### WORK INSTRUCTIONS:
Tally up the lines below that contain the word "agent" and give the total alone.
>>>
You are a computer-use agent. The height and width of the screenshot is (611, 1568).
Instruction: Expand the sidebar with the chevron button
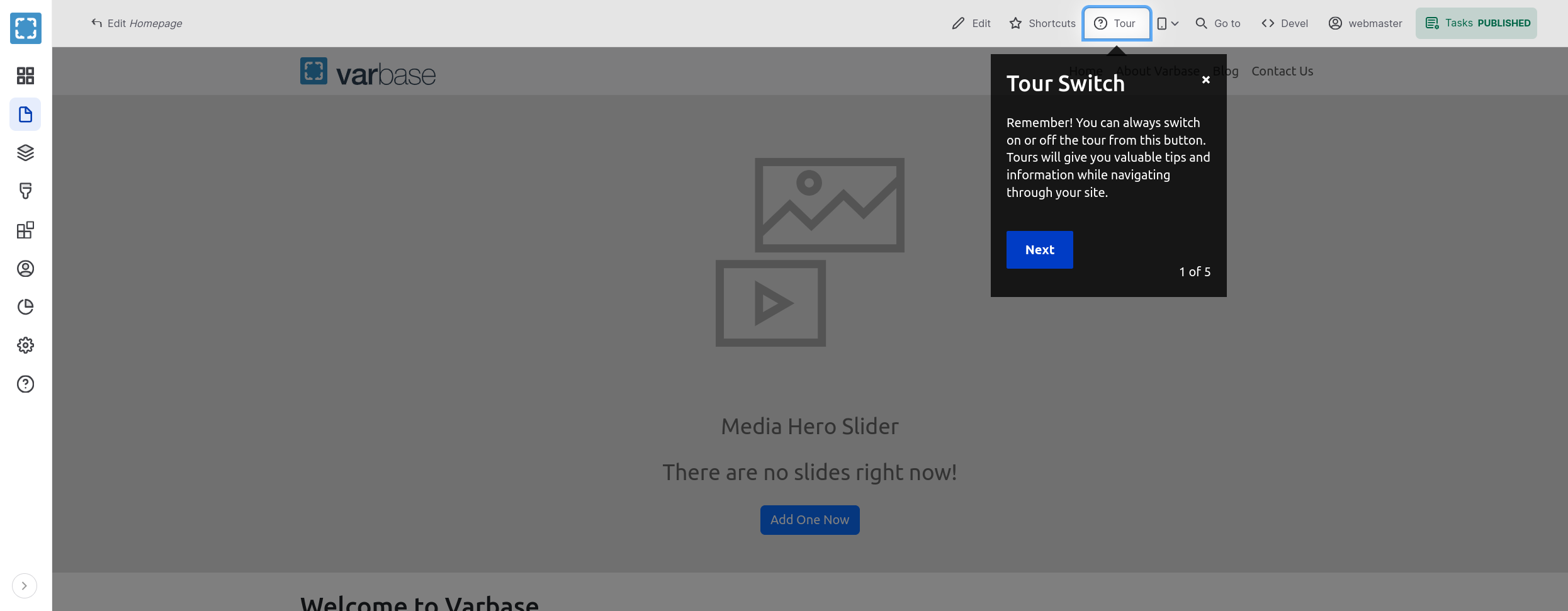[24, 586]

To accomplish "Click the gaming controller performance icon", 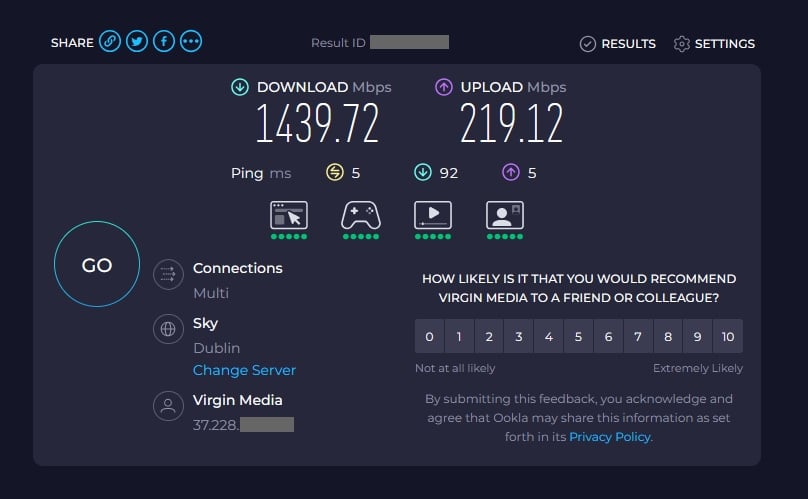I will pos(361,214).
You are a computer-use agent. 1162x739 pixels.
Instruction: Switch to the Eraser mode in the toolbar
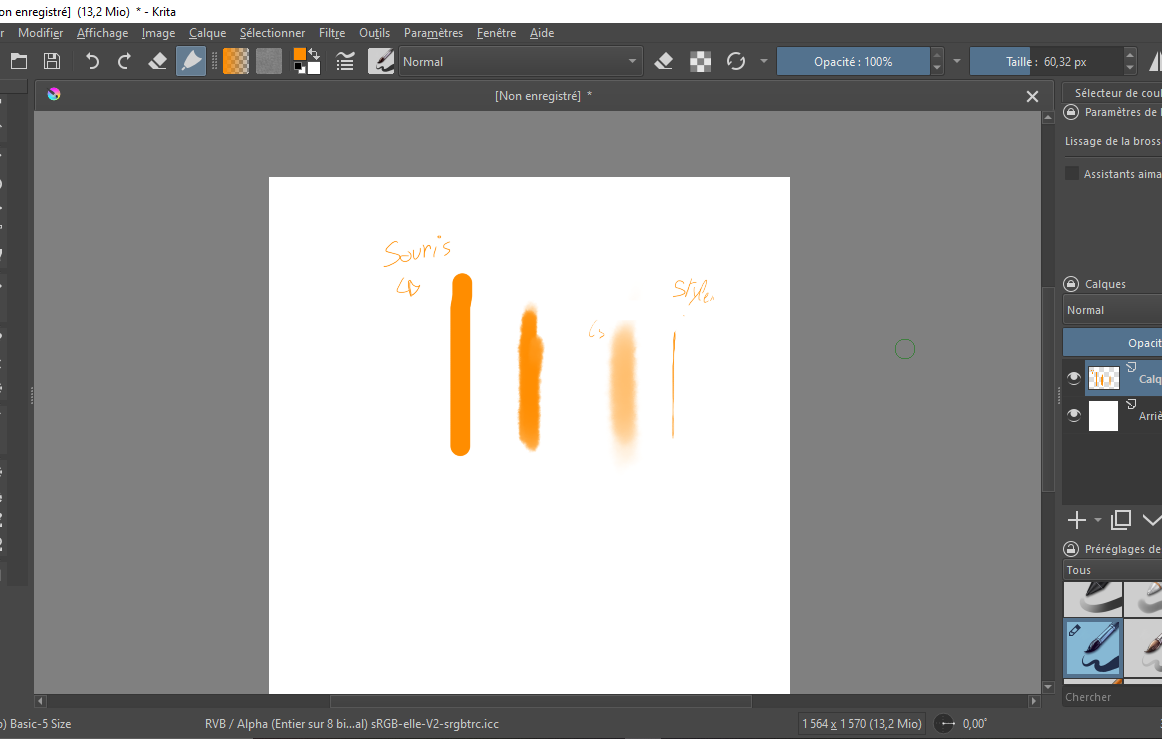[663, 60]

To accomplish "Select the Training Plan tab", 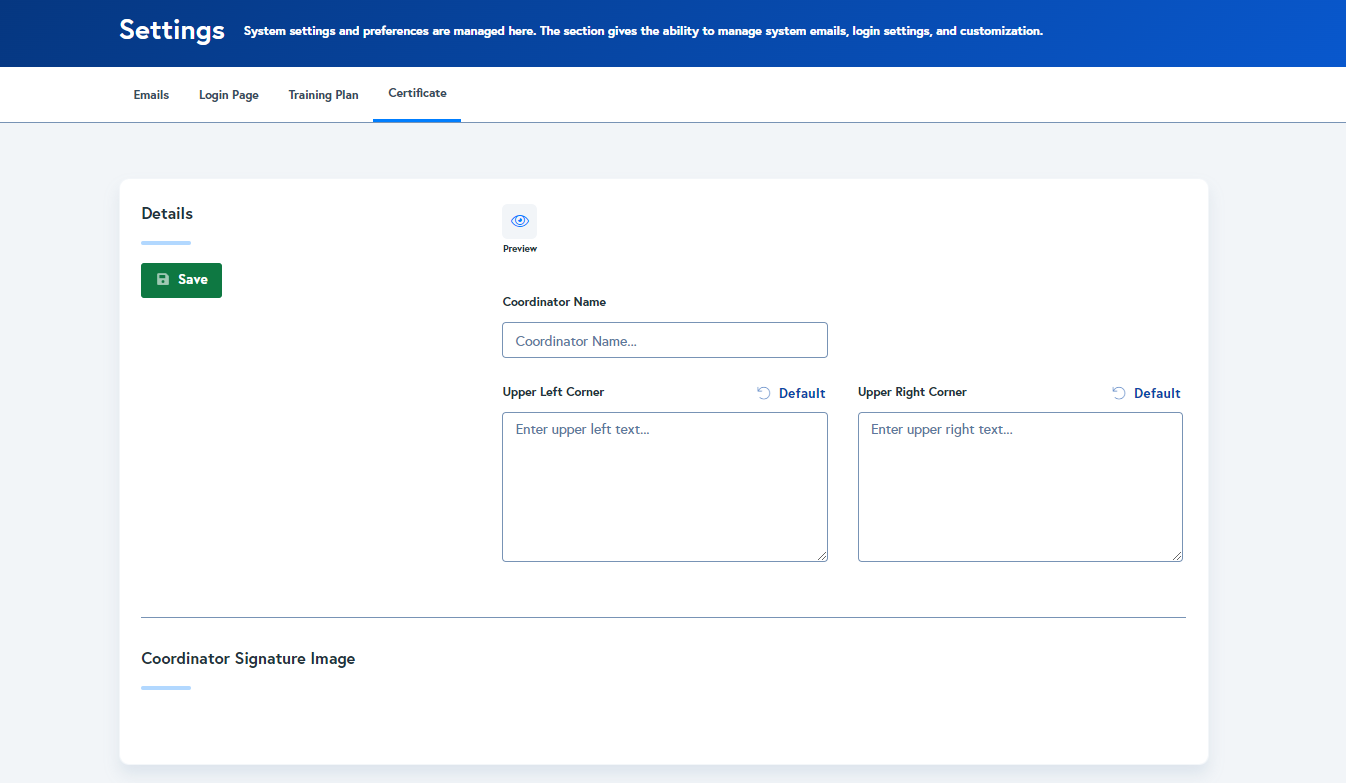I will point(322,94).
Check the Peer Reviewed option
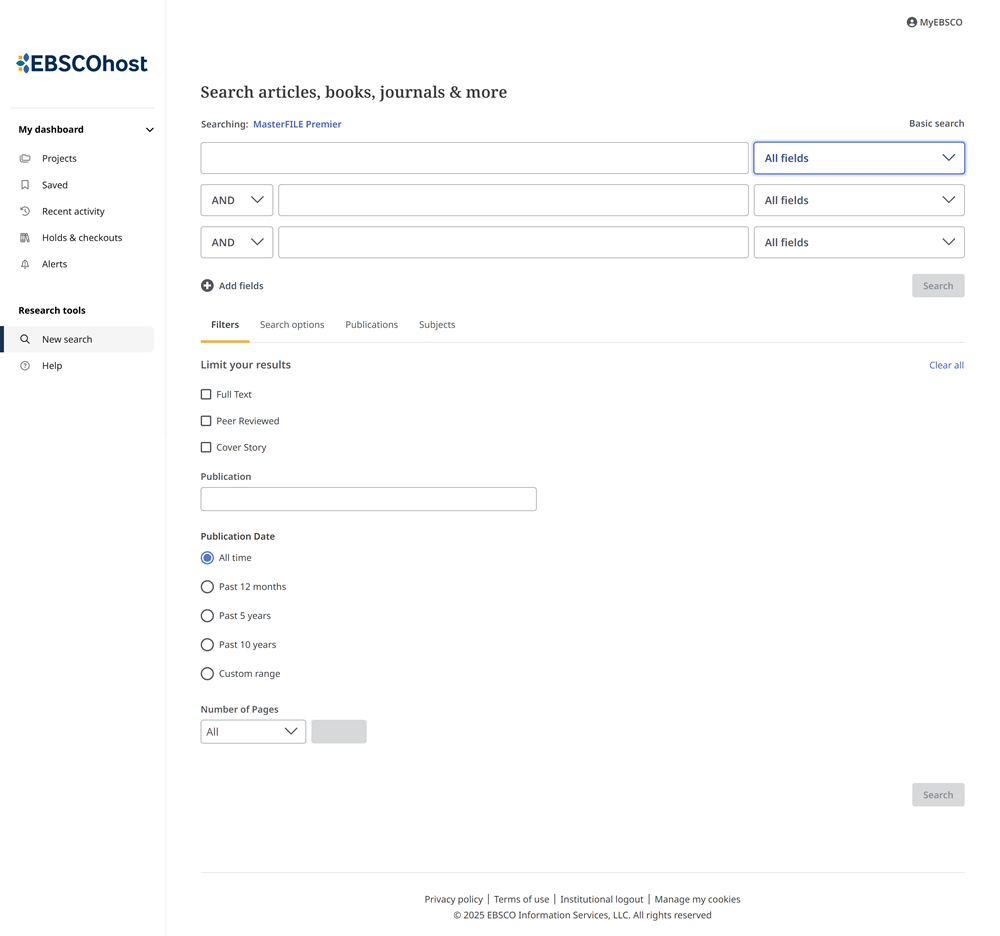1000x936 pixels. (x=206, y=421)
<<<
### ANSWER FOR THE TASK:
2